Era sua prática, passar na especializada logo no início do expediente – só à tarde, pois afinal ninguém é de ferro para trabalhar tanto, como dizia Ascenso, onde no seu longo afazer assinava a documentação de praxe – ofícios, relatórios, laudos e outros mais, que dois diligentes acadêmicos de Direito, contratados como Escreventes, preparavam e logo se dirigia ao seu salão imperial, onde pontificava no gamão.

Certo dia, aproveitando a chegada desse novo investigado, transferido do alto sertão para a Capital, graças à sua eficiência investigatória servindo a um político de peso, esses gaiatos prepararam um mandado de prisão contra o Advogado Ivan Pereira de Oliveira, vulgo “Ivan Palé”, acusado de lenocínio e proxetenismo e enfiaram esse documento no meio do expediente a ser assinado, o que foi feito, sem dúvidas algumas.

Cumprida a missão escrevinhatória, o Dr. Ivan dirigiu-se ao seu escritório social, para cumprir o agradável desiderato de massacrar seus oponentes em um tabuleiro, como era seu fazer.

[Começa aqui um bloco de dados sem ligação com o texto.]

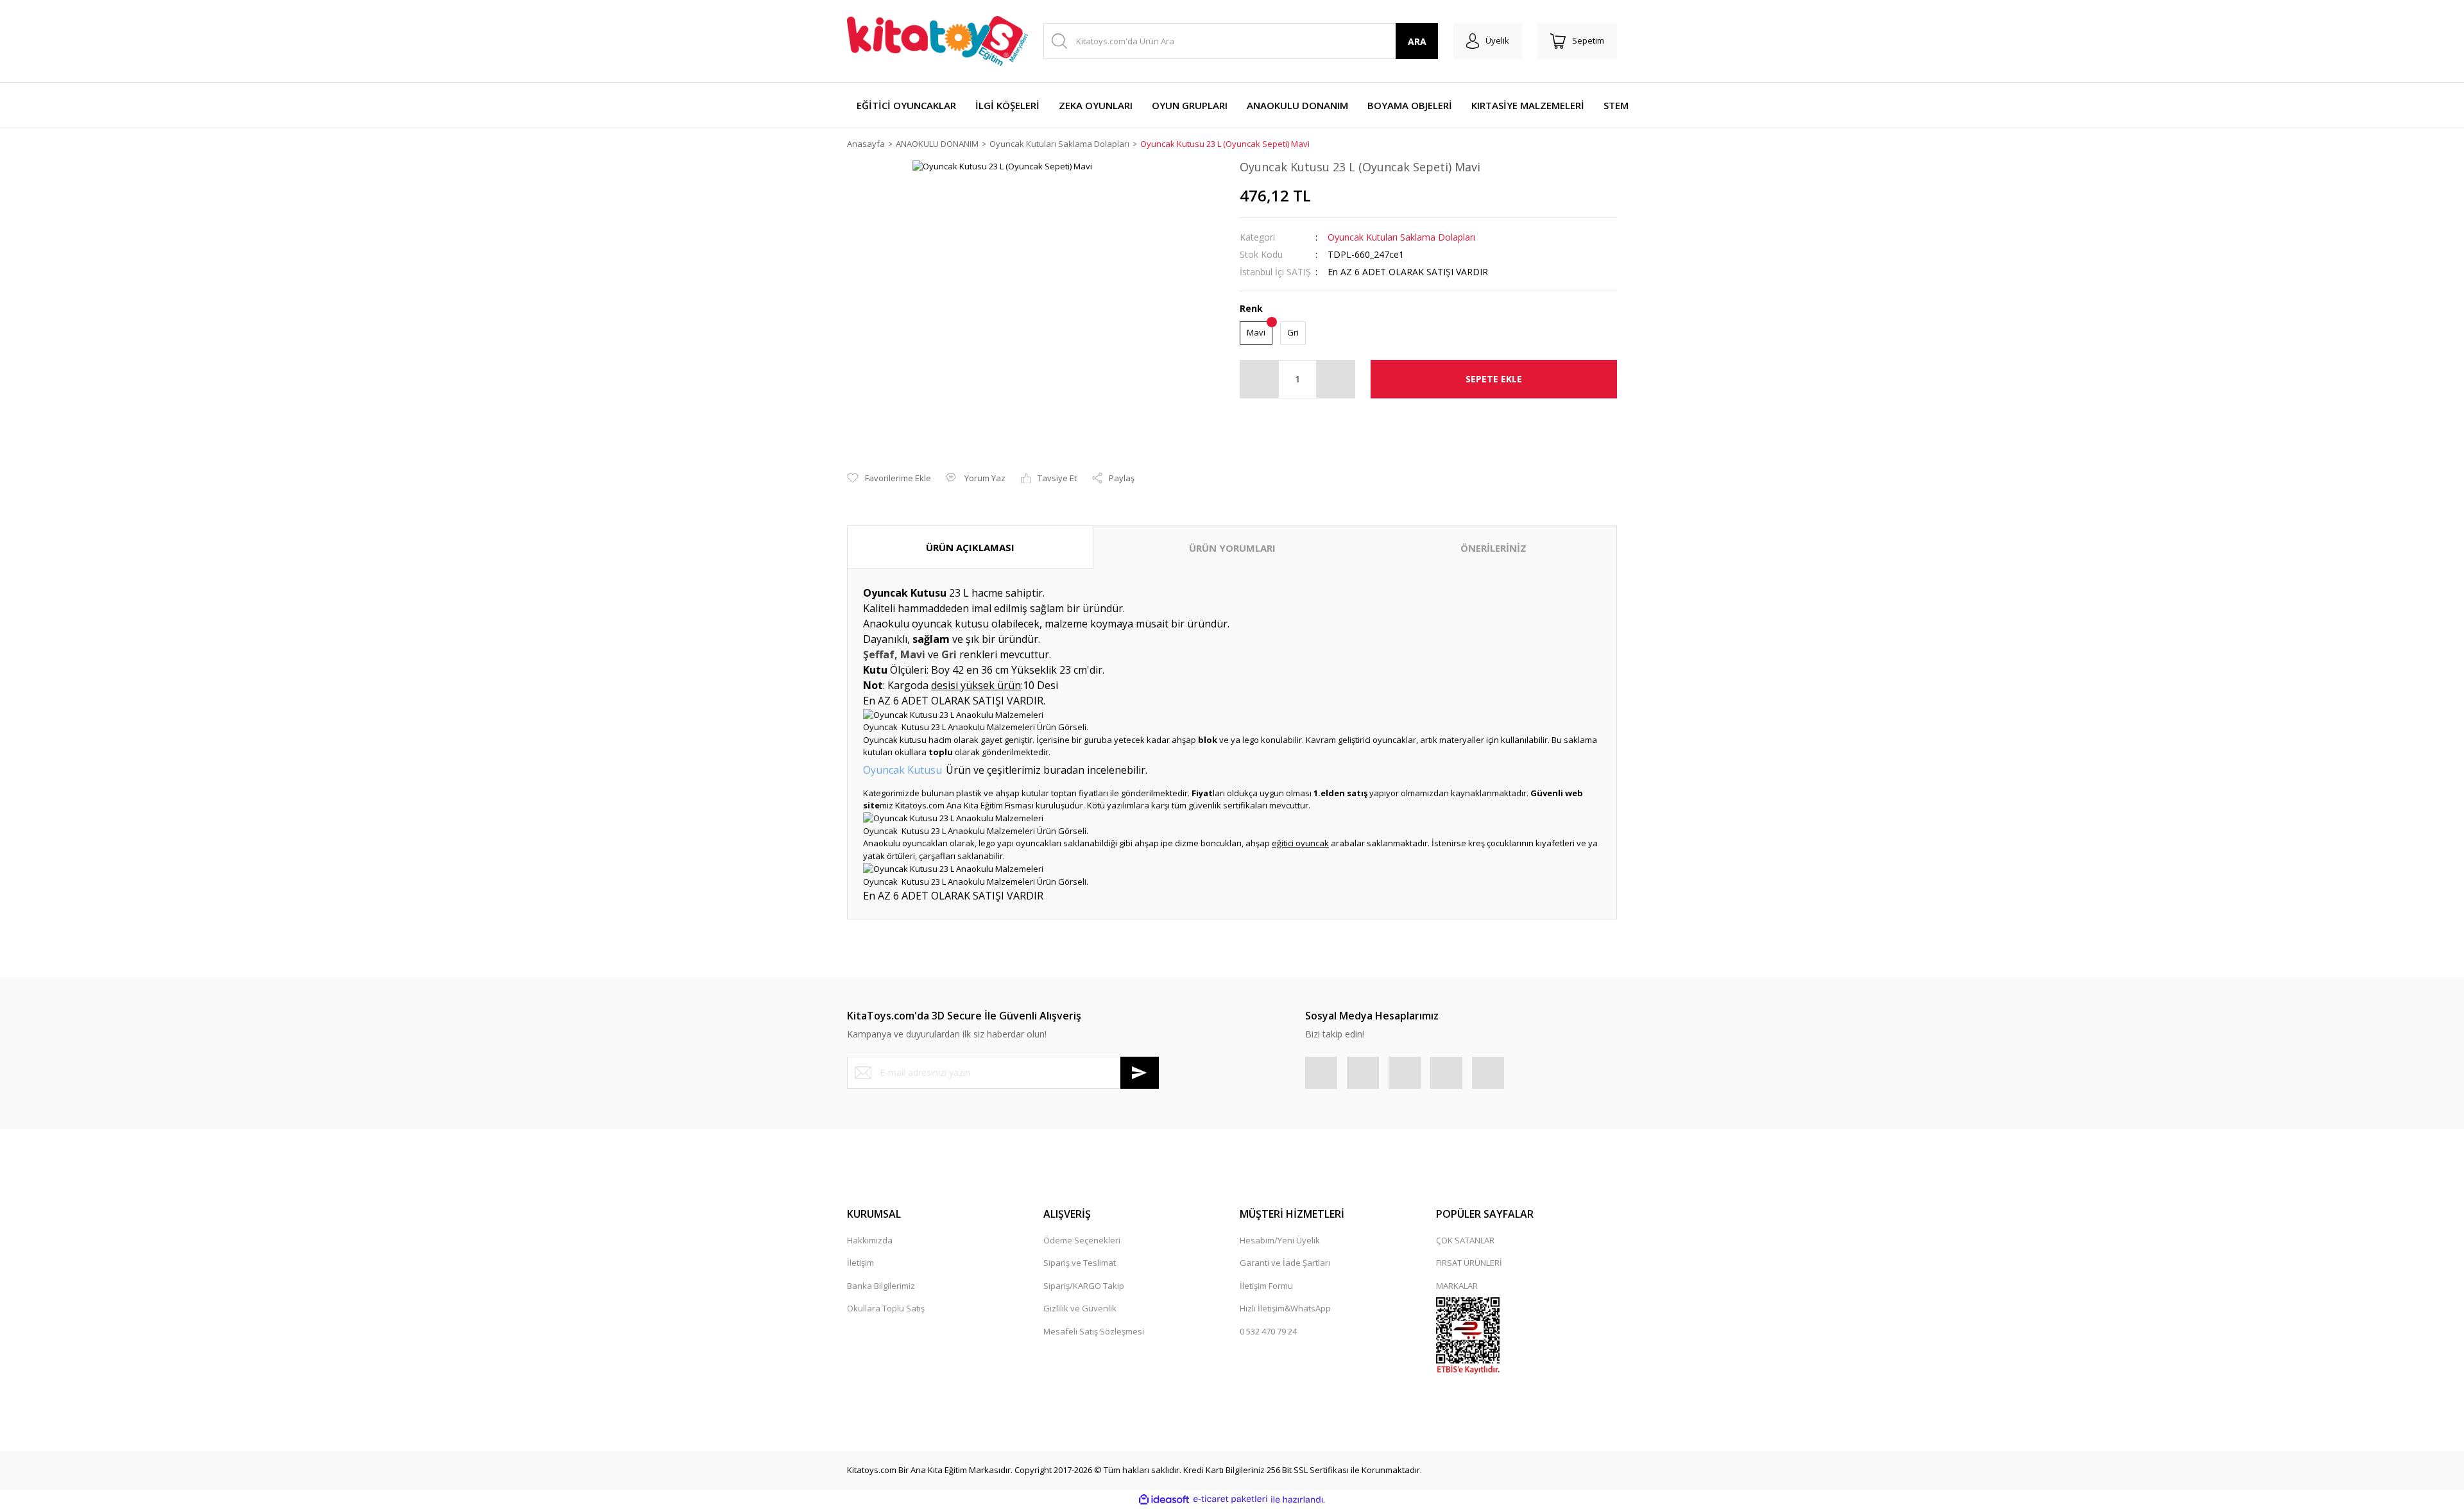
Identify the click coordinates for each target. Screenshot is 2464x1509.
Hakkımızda (870, 1240)
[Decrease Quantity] (1259, 379)
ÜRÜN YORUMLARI (1232, 547)
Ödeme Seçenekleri (1081, 1240)
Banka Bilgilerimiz (881, 1286)
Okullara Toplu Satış (886, 1308)
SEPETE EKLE (1494, 379)
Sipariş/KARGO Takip (1083, 1286)
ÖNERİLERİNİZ (1493, 547)
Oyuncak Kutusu (902, 770)
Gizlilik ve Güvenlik (1079, 1308)
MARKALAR (1457, 1286)
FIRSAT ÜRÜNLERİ (1469, 1262)
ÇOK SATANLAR (1465, 1240)
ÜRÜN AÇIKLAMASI (970, 547)
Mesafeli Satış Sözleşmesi (1093, 1331)
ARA (1417, 41)
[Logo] (937, 41)
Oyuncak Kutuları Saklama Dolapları (1401, 237)
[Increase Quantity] (1335, 379)
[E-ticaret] (1230, 1499)
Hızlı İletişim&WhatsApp (1285, 1308)
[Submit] (1139, 1073)
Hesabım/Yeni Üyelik (1280, 1240)
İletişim (860, 1262)
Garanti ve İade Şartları (1285, 1262)
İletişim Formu (1266, 1286)
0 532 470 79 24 (1268, 1331)
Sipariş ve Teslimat (1079, 1262)
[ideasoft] (1164, 1499)
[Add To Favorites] (889, 478)
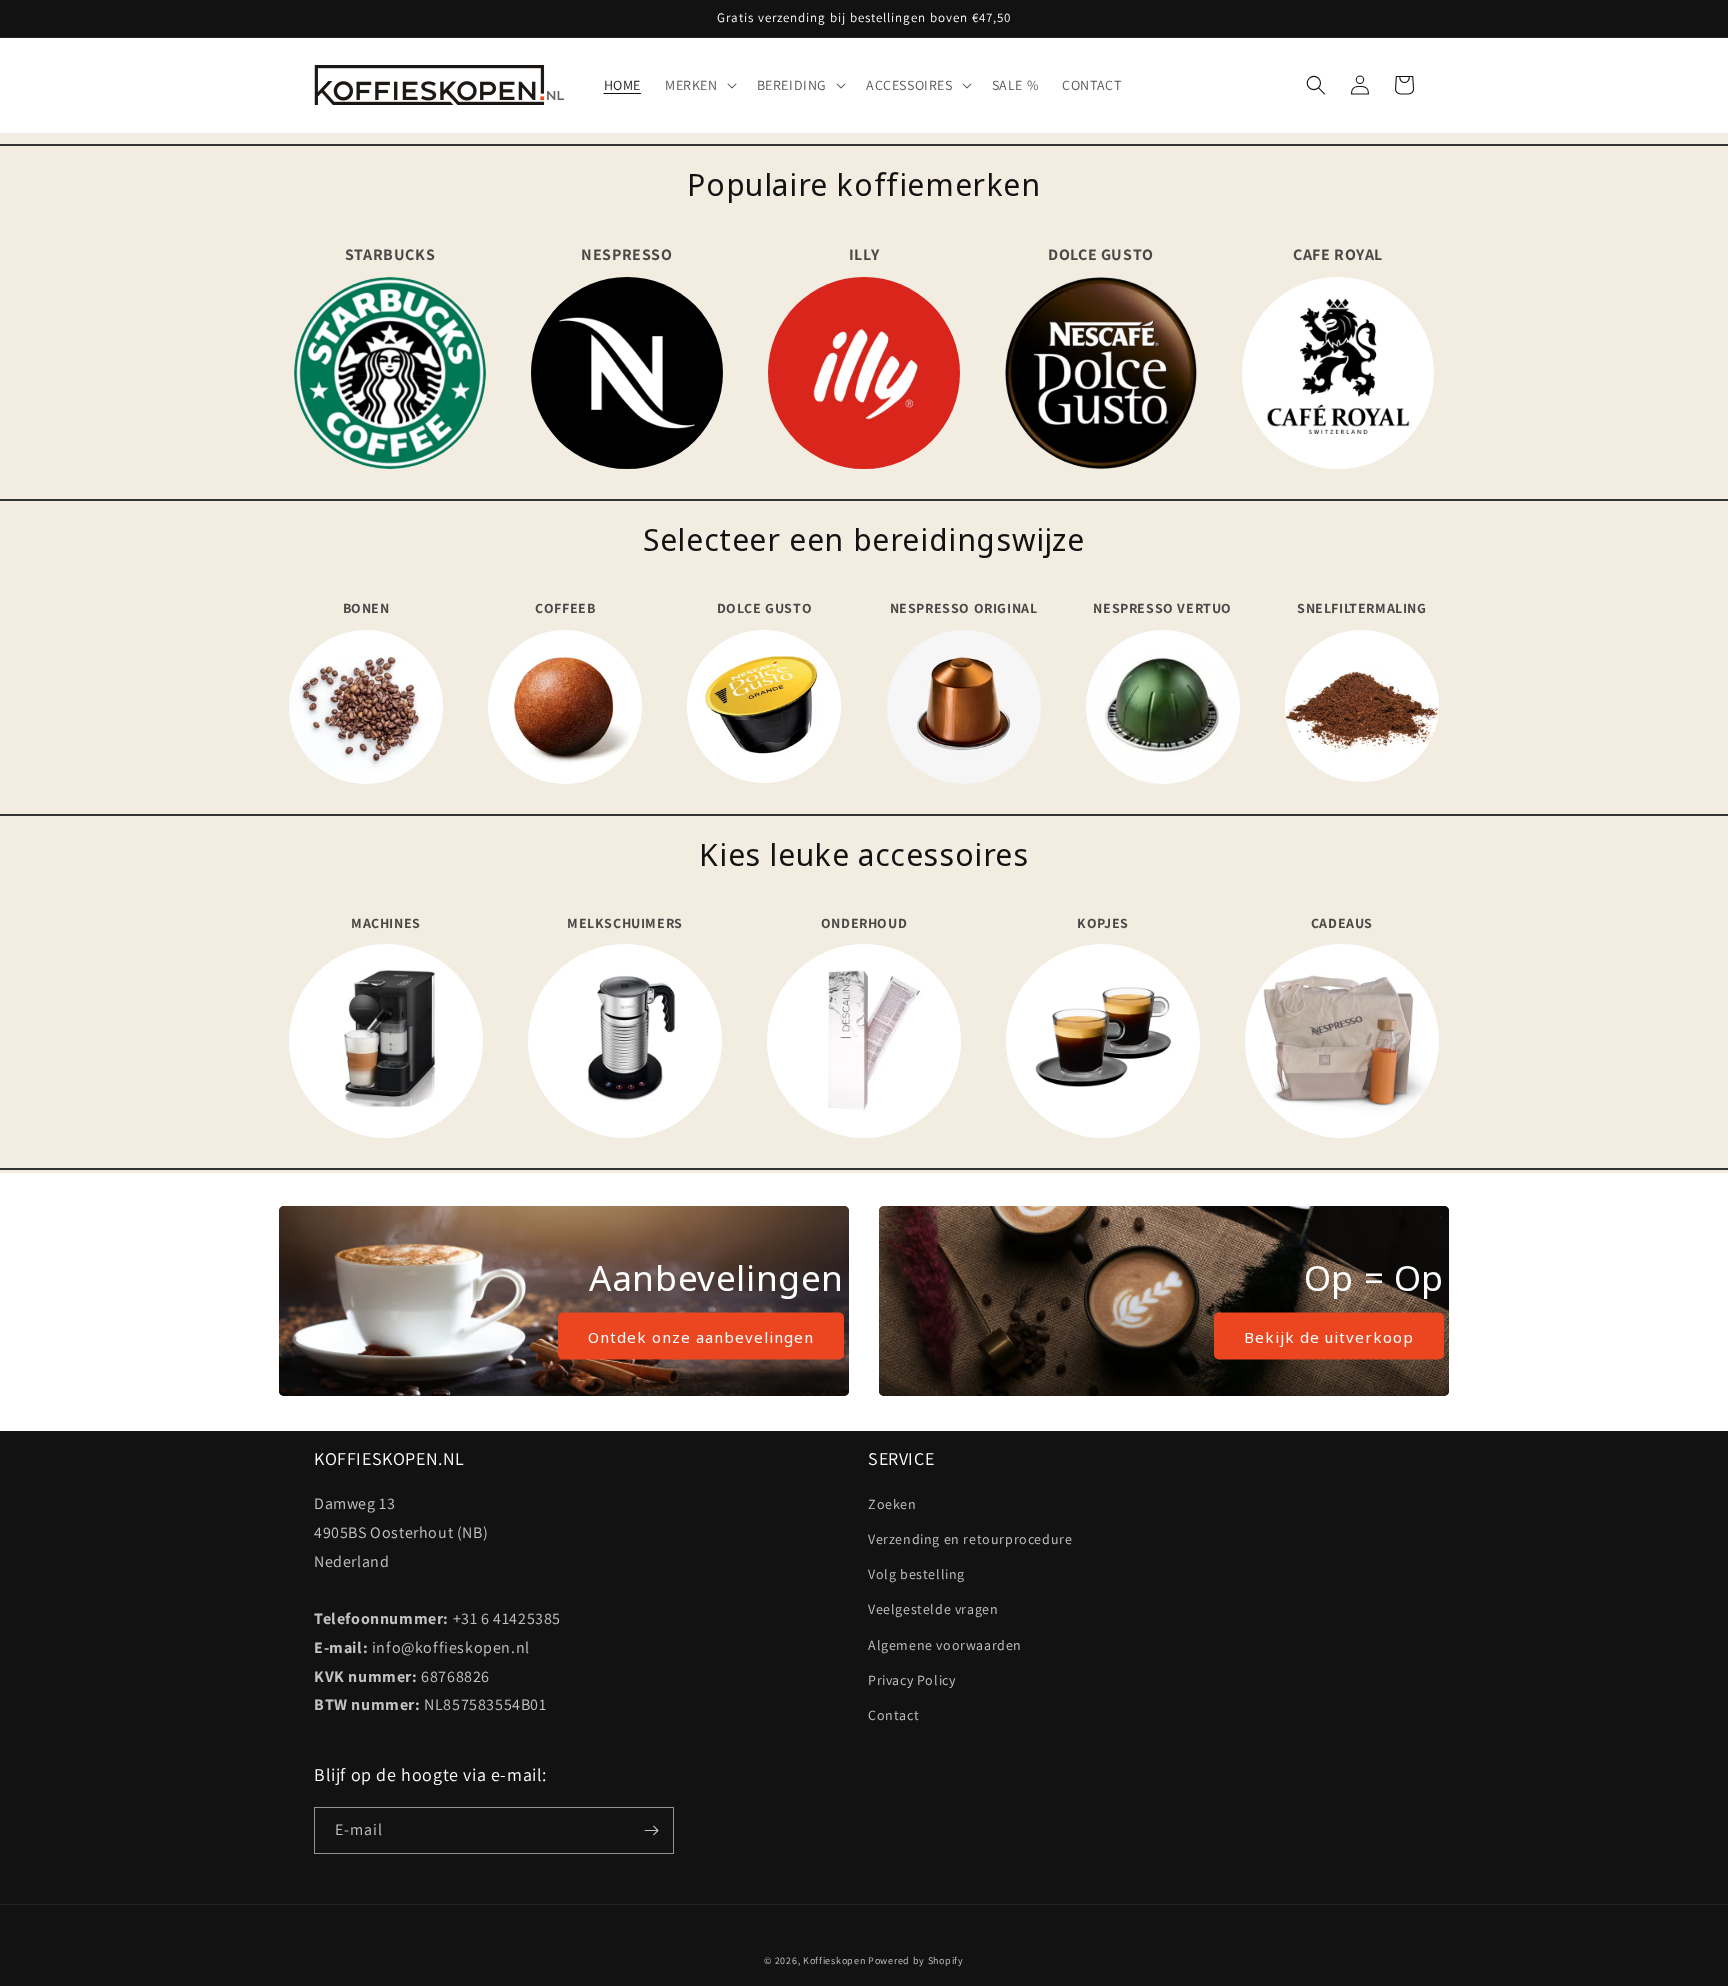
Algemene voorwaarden (945, 1645)
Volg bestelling (916, 1574)
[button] (699, 85)
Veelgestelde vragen (933, 1609)
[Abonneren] (651, 1830)
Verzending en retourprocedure (970, 1539)
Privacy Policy (911, 1680)
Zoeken (892, 1504)
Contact (893, 1715)
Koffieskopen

Os eficientes escrivães, deixaram passar algum tempo e chamaram então o “sêo” Biu e o mandaram então cumprir o mandado. Como ele era novo na cidade, foram-lhe dadas as instruções adequadas de como agir, inclusive quanto o momento, que segundo os escrivães, seria adequado ali naquele clube, onde o criminoso passava as tardes exibindo seu desdém e poder, que lhes permitiam fazer pouco da polícia.

Dada a ordem, lá sai o “sêo” Biu, com o tresoitão na cintura, para cumpri-la.

Lá chegando, foi logo perguntando ao porteiro se o tal de Dr. Ivan estava por ali.

Suspeitando de alguma trêta, pois já conhecia o rebanho, o porteiro apontou para o indicado e autorizou o cumprimento da missão, subrepticiamente, avisando aos muitos outros da galera que estava em curso uma mutreta, coisa muito comum naquele ambiente..

Com toda a empáfia de sua autoridade, “sêo” Biu aproximou-se do criminoso, bateu em seu ombro e bradou: “O sinhô é o doutô Ivan Pereira de Oliveira?”

Sim, respondeu Ivan.

“Sêo” Biu retruca, exibindo o mandado: “o sinhô está preso. Me acompanhe”.

Ivan pegando o documento, lê, e brada, em tom que todo o salão do clube ouviu:

“Oxente, eu não assinei isto não!”

Segundo os presentes, “sêo” Biu, mesmo com o indigitado se identificando como o signatário daquela ordem, exigiu e o levou até à Delegacia, para desmanchar o “imbróglio”.

E, Ivan entrou na história do Esporte Clube Cabo Branco e em alguns anais da imprensa policial como o delegado que mandou prender a si mesmo.